------ Provided data ------
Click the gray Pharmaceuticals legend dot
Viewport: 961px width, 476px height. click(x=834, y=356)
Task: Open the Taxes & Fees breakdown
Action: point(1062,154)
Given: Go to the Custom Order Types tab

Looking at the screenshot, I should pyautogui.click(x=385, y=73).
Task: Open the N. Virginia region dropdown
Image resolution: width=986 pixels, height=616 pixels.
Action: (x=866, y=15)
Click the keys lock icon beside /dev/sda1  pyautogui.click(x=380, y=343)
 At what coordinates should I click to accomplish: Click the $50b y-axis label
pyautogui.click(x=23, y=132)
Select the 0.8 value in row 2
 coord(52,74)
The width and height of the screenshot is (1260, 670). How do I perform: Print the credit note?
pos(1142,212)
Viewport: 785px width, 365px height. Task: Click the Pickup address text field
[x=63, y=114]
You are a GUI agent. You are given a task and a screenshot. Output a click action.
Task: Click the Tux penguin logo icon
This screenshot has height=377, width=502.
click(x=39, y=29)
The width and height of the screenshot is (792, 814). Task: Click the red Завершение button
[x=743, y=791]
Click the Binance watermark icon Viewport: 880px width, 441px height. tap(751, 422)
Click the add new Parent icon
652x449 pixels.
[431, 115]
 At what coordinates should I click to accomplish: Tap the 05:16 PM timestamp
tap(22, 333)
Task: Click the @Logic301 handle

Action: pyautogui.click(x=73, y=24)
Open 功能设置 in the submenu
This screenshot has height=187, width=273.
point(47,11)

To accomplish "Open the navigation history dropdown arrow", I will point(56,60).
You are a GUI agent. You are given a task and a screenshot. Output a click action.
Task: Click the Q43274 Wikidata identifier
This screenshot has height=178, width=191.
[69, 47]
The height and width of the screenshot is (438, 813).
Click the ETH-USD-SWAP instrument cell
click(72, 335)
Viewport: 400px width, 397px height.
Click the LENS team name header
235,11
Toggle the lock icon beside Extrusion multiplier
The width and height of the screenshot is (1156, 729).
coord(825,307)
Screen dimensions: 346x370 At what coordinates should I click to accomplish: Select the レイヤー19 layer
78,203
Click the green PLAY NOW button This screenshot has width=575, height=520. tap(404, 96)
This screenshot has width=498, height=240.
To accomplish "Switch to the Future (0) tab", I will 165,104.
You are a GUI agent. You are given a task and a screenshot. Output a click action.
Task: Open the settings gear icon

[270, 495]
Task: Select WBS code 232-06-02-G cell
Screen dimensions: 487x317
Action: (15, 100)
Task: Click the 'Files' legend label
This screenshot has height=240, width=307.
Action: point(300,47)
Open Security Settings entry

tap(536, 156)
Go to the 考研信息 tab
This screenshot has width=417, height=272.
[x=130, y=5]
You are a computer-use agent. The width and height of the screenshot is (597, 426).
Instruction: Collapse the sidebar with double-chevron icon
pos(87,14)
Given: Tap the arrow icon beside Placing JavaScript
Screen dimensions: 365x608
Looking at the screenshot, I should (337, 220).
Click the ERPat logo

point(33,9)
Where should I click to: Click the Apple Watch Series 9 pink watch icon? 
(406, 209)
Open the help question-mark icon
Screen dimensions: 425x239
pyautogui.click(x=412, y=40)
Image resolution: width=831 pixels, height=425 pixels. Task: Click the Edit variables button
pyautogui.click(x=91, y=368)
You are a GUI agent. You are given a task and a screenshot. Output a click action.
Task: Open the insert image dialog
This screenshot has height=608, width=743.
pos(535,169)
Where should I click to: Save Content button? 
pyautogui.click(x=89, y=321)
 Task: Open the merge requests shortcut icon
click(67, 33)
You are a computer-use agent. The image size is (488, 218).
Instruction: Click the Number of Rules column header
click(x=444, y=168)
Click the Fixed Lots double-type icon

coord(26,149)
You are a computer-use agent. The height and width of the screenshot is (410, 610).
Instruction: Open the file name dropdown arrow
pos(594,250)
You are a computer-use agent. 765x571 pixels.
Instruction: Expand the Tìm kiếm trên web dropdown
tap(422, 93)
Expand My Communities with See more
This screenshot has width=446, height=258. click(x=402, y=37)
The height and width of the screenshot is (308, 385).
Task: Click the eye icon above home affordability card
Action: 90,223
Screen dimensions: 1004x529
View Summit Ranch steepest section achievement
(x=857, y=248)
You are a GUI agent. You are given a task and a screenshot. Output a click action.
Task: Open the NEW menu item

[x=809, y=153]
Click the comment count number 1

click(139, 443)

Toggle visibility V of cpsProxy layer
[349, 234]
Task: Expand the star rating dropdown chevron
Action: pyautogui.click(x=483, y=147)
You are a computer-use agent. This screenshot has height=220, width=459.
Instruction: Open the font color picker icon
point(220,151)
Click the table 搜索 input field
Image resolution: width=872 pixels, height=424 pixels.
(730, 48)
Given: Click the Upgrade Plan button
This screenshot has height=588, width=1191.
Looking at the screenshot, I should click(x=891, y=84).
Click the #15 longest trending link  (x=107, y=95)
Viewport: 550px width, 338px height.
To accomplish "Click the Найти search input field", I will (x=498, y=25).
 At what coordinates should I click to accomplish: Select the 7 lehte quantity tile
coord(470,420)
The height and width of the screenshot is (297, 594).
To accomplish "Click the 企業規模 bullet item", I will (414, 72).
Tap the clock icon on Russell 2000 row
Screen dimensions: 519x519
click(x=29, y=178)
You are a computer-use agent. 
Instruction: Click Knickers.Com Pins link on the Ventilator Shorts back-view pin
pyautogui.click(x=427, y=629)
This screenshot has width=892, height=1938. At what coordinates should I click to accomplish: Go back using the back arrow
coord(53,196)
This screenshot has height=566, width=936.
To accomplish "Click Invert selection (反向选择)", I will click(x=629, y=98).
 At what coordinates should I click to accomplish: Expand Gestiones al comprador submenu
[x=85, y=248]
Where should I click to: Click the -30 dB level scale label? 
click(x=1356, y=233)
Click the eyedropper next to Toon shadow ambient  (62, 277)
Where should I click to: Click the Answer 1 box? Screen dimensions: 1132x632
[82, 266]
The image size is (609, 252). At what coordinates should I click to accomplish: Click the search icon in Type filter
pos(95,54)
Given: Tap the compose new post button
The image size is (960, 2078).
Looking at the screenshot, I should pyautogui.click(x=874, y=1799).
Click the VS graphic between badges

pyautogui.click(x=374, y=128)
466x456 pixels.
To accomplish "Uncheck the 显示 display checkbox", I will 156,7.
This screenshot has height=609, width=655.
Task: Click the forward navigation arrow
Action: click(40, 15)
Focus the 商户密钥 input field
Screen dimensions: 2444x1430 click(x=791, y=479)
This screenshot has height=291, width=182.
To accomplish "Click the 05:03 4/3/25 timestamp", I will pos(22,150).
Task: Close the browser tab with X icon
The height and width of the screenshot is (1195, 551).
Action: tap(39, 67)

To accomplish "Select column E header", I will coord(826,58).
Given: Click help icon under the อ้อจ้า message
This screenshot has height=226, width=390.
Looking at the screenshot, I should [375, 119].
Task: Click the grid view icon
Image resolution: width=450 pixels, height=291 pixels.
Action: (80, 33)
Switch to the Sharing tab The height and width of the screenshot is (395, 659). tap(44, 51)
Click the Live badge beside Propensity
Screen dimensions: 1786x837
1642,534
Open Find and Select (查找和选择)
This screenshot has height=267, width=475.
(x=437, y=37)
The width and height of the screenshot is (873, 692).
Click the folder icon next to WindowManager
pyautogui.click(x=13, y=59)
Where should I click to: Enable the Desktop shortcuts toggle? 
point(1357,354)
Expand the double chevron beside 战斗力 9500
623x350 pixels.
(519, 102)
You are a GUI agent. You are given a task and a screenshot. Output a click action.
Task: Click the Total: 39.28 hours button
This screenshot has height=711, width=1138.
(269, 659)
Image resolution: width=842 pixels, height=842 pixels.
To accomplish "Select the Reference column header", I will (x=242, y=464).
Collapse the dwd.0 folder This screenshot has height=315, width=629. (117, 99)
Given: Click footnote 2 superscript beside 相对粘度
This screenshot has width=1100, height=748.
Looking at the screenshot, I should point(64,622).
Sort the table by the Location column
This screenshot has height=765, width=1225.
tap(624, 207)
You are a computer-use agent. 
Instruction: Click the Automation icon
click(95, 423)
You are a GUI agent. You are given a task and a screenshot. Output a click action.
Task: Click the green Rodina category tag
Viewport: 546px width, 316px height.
------
### Work order:
Look for the line with "Click the folder icon next to WindowManager" in the listing above. Print it and each later line exactly, ending with the last line.

### Answer to the problem:
Click the folder icon next to WindowManager
pyautogui.click(x=13, y=59)
Where should I click to: Enable the Desktop shortcuts toggle? 
point(1357,354)
Expand the double chevron beside 战斗力 9500
623x350 pixels.
(519, 102)
You are a GUI agent. You are given a task and a screenshot. Output a click action.
Task: Click the Total: 39.28 hours button
This screenshot has height=711, width=1138.
(269, 659)
Image resolution: width=842 pixels, height=842 pixels.
To accomplish "Select the Reference column header", I will (x=242, y=464).
Collapse the dwd.0 folder This screenshot has height=315, width=629. (117, 99)
Given: Click footnote 2 superscript beside 相对粘度
This screenshot has width=1100, height=748.
Looking at the screenshot, I should point(64,622).
Sort the table by the Location column
This screenshot has height=765, width=1225.
tap(624, 207)
You are a computer-use agent. 
Instruction: Click the Automation icon
click(95, 423)
You are a GUI agent. You are given a task and a screenshot. Output a click action.
Task: Click the green Rodina category tag
Viewport: 546px width, 316px height.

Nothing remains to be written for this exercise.